The “invisible hand,” of course, refers to competition among capitalists everywhere for access to the marketplaces of the world in their unending search for places to sell their surplus goods, and invest their surplus capital. For capitalists, after all, unsold goods and idle capital are exactly the same as a reduction in the value of their invested capital.

The problem derives from the simple fact that while productivity can be expanded without limit, the world marketplace cannot expand proportionally—it’s finite. One capitalist can take over the markets of another; but that is no substitute for genuine expansion into new markets. When productivity expands beyond the capacity of the marketplaces of the world to absorb its increased product, the demand for goods falls, production is reduced, workers are laid-off—further reducing the capacity of the world market to absorb the products of industry.

Capitalism has no way out of its dilemma because Adam Smith’s invisible hand is indeed in command. And within the framework of the capitalist mode of production, there is no way to eliminate the fatal contradictions of capitalist economy.

That, of course, does not mean that the ruling classes of the world will not relentlessly attempt to find a way to postpone the inevitable for as long as they can.

But because the entire capitalist world is in crisis, whatever measures are used by one sector to increase its share of the world market reduces that of the others. Washington’s unilateral decision to conquer Iraq was a case in point. Consequently, dissension among them is inevitable, and is certain to at least impede their attempts to find a way to postpone the inevitable, or worse—make any significant extension of capitalism’s lease on life impossible.

In fact, there is only one force left in the world capable of equaling and surpassing the power of the American imperialist behemoth—which is both the strength and the weakness of world capitalism. And that is the world working class and its natural allies, all of whom are victims of capitalist social, economic and political injustice.

It is highly unlikely at this moment in history that there is any way to prevent the outbreak of a second Great Depression, which promises to be exponentially more destructive than the first.

This is because, in addition to the role of military spending, which aside from its obvious purposes, also serves as a means for maintaining the equilibrium of the global capitalist economy. Moreover, it has been accompanied by nearly 60 years of deficit spending that also served to keep the economy from descending into a major crisis of overproduction decades earlier. All of which was made possible by the decision of the world’s major imperialist powers at the end of WWII to separate the world monetary system from its metallic base in order to free it from the dictatorship of gold—a dictatorship that cannot be entirely abolished and which places sharp limits on how far credit could be expanded.

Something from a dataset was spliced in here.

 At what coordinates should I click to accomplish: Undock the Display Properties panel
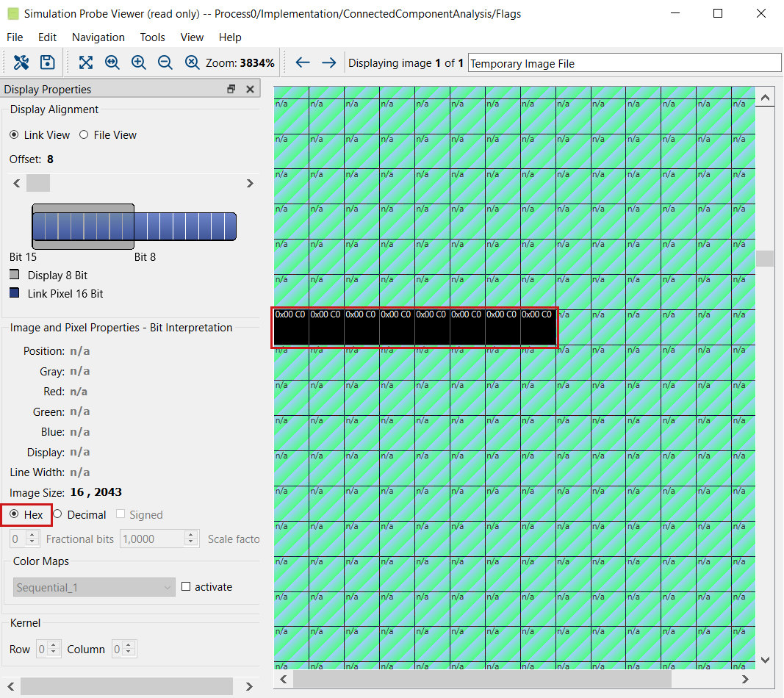pos(231,88)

In fact, when future historians look back to ascertain when the Second Great Depression began, it’s not excluded that they will trace its origin to March 2001.

In any case, when the global economy slips out of control the entire world working class will indubitably suffer the worst of all worlds; that is, a world plagued by mass unemployment and hyper-inflation—leaving the exploited and oppressed of the world no choice but to fight back by any and all means necessary.

One thing is for sure. The coming struggle will end either in a revolutionary re-constitution of society at large or the end of civilization or worse—the end of human life on the planet Earth. There is no alternative, therefore, but for those who already understand the need for a mass revolutionary workers’ party to join together to lead the human race from capitalist anarchy to a socialist world order based on production for use, not profit.

1When more products are produced by fewer workers for less pay, all other things being equal, the total value in real dollars produced is lower. There may even be more widgets produced, but each widget has less labor power incorporated in it and thus less value. Capitalists calculate productivity according to value produced in the form of real dollars.

2 From The Communist Manifesto, by Karl Marx and Frederick Engels.